=== ENTRIES SUPPLIED ===

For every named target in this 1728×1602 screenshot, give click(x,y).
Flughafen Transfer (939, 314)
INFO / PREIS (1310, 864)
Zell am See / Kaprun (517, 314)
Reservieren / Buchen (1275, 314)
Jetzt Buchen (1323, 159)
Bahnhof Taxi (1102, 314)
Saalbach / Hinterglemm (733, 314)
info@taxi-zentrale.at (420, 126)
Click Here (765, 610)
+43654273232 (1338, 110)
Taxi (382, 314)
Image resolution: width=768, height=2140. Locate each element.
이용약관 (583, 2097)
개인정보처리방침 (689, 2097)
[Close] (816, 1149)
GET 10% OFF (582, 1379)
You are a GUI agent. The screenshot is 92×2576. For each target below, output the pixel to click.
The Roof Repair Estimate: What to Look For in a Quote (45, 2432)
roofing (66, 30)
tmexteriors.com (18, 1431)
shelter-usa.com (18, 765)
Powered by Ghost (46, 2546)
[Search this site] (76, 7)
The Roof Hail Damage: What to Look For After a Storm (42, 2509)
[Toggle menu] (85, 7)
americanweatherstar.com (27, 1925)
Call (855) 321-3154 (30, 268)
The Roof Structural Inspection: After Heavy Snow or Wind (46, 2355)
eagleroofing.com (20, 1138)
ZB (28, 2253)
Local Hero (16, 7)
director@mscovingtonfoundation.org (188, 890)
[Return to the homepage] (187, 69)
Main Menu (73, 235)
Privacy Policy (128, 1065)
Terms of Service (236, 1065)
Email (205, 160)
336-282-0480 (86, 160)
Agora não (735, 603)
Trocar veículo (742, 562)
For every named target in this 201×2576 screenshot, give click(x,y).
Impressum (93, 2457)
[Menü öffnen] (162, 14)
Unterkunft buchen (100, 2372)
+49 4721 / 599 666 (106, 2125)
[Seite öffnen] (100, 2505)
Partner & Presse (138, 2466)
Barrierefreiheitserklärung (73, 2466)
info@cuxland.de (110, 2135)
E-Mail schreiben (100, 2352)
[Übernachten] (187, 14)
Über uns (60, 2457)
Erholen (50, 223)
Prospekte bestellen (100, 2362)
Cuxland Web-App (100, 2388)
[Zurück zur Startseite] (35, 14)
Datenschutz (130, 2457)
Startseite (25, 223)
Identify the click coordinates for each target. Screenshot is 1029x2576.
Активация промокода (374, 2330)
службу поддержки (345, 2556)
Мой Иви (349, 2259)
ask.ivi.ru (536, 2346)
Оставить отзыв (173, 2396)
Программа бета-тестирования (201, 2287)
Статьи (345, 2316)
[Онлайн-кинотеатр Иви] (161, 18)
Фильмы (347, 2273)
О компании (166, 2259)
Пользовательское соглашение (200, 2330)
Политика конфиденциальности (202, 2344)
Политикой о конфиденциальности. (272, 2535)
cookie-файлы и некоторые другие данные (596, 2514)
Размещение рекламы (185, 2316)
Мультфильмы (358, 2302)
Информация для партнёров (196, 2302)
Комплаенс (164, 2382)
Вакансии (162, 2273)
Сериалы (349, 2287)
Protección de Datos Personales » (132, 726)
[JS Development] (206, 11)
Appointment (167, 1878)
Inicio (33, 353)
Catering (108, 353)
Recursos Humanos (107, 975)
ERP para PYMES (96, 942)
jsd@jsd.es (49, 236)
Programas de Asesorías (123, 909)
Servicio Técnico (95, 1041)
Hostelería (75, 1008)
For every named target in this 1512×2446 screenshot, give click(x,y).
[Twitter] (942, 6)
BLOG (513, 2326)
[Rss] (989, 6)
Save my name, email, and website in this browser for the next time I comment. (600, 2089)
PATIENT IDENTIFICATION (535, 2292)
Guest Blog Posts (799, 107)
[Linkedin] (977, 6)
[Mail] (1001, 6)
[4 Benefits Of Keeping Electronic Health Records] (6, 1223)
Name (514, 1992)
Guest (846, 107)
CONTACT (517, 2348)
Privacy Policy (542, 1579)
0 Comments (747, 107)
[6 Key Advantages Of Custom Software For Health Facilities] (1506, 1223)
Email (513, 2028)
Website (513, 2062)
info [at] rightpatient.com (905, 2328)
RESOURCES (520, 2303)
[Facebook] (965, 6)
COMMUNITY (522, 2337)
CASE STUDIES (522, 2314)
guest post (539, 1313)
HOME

===

TASK PROMPT.
Each line holding the string "Look" counts once. Work out the number of such lines in the data and give only that.

COMPLETED TASK.
2